Perduto è tutto il tempo che in amor non si spende.

Vediamo un po'... dove eravamo rimasti? Ah sì, alle pagine e pagine di sperticate lodi spese più di un annetto fa per il debutto su Xbox 360 della raffinata e cervellotica fatica di Jonathan Blow: un videogame assolutamente unico e geniale (nel senso più intimo del termine!), capace di lasciare il segno quanto pochi altri prodotti nella storia.

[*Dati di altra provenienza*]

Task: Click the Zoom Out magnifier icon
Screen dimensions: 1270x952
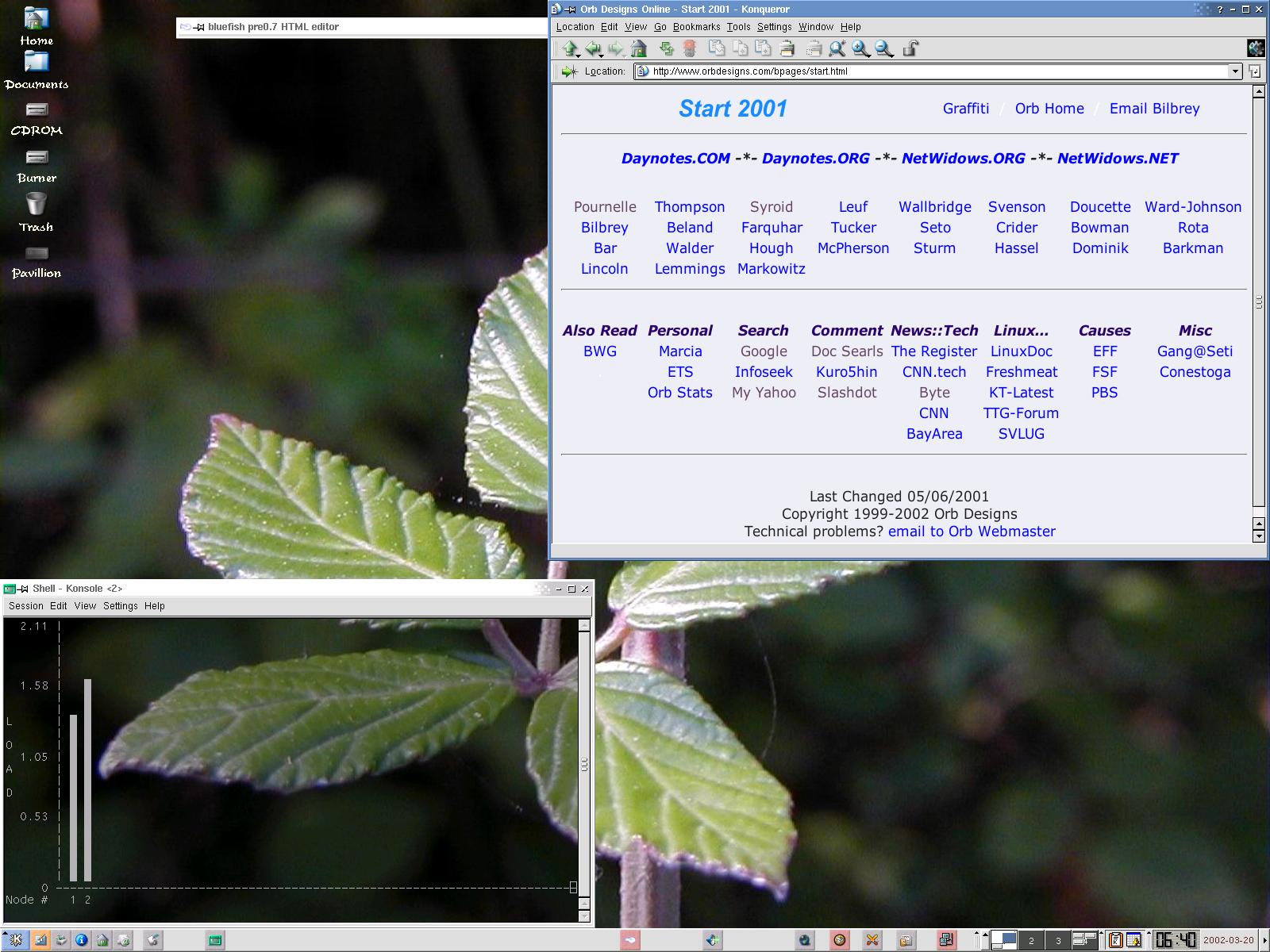Action: click(x=883, y=49)
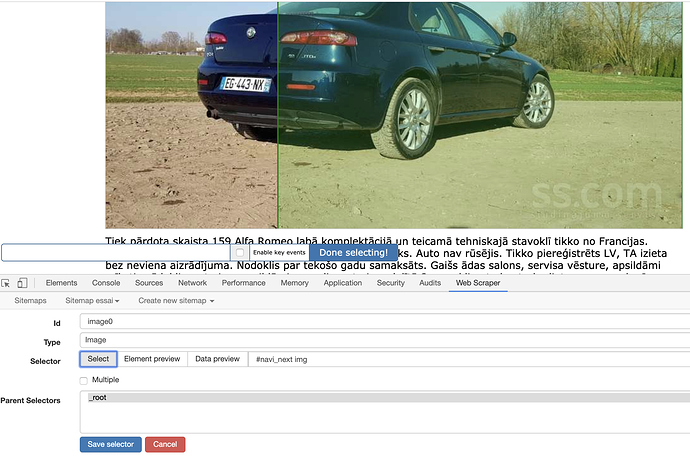Click the Select button for selector

click(x=98, y=359)
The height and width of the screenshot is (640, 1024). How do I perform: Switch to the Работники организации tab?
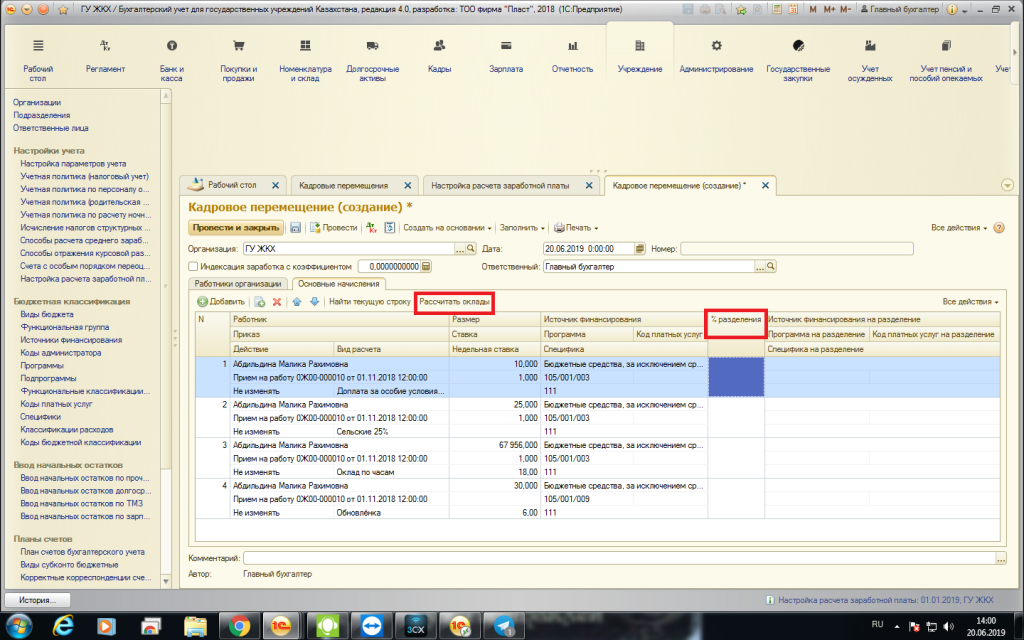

Perché Braid ti entra dentro, stregandoti con il suo essere cerebralmente barocco e con la sua anima machiavellicamente bastarda. L'idea di fondo è semplice ma non per questo scontata o banale, visto e considerato anche e soprattutto l'award in "Innovation and Game Design" vinto all'Independent Games Festival del 2006 addirittura ancor prima che il gioco venisse sviluppato nella sua interezza: dar vita a un platform 2D all'apparenza classicheggiante in cui elementi puzzle tutt'altro che accessori consentano all'utente di sperimentare e pasticciare con la nozione di tempo.

Peccato soltanto (anzi, per fortuna!) che la stessa apparenza classicheggiante nasconda un cuore che proprio tanto ordinario non è, tra acuti omaggi e rivisitazioni metalinguistiche (il livello ispirato al primissimo, immortale Donkey Kong è roba da non dormire la notte per la meraviglia) e assurdi virtuosismi temporali destinati a far sembrare i viaggi nel tempo delle ultime stagioni di Lost ridicoli capricci partoriti da un bambino di 8 anni o dal peggior Ron Hubbard.

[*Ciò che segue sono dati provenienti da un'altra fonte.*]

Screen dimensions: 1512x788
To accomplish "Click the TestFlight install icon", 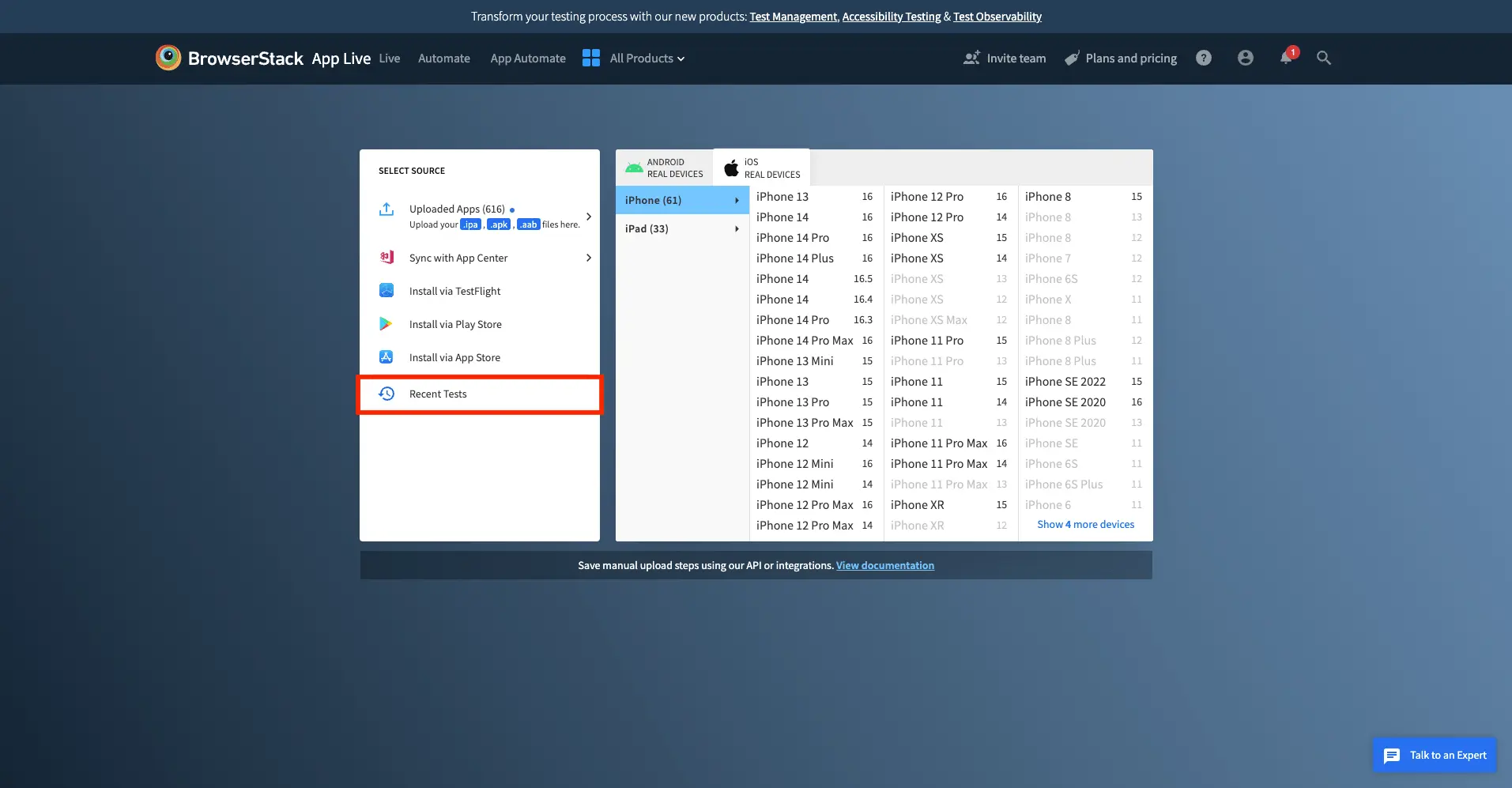I will (386, 291).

Ognuno dei 6 splendidi mondi che compongono Braid è infatti legato a un particolare effetto di distorsione cronologica, col risultato di mantenere inalterato per tutto il corso dell'esperienza il senso di sorpresa e imprevedibilità dell'insieme. Dinnanzi a enigmi apparentemente impossibili sbatterete la testa più e più volte, vi arrovellerete per ore (anche a console rigorosamente spenta, visto l'ampio respiro e la natura spesso puramente "teorica" delle sfide proposte), per poi giungere a una soluzione che puntualmente si svelerà lasciandovi a bocca aperta per la sua innata e sconvolgente ingegnosità.

I mesi di attesa saranno stati lunghi e dolorosi ma vi consolerete con un sconto di 5 Euro rispetto al prezzo originale.

Braid saprà insomma coinvolgervi, stuzzicarvi ed estasiarvi senza soluzione di continuità, in un empatico susseguirsi di stimoli e di emozioni assolutamente fuori dal comune: col passare degli stage l'enigmatica storia del problematico Tim finirà per smettere di essere un mero pretesto platformico per divenire una sfaccettata metafora con svariate chiavi di lettura, all'insegna di una complessità purtroppo ancora atipica per il medium videogioco.

A prescindere dal gameplay ammaliante, parte del lirismo della fatica di Blow deriva anche dalla superba direzione artistica del progetto: il talento di David Hellman è stato impiegato per delineare un universo malinconico e straniante in cui clessidre rotte e oggetti arrugginiti convivono, non senza contrasti, con paesaggi sospesi nel tempo. Senza contare i colori a olio con cui sono tratteggiate le suggestive location e l'evocativa soundtrack orchestrale, elementi che aggiungono ulteriore pathos e atmosfera a una produzione già strepitosamente passionale e comunicativa.

Braid era e continua a rimanere un paradigmatico capolavoro: un'opera complessa, viscerale, mentalmente arzigogolata che di certo non potrà lasciarvi indifferenti. Se siete possessori di una PS3 non avete più scuse: fate a tutti i costi vostro uno dei videogame più straordinari degli ultimi anni, con soli 9.99 Euro il vostro bagaglio ludico si arricchirà di una gemma che ricorderete davvero per sempre.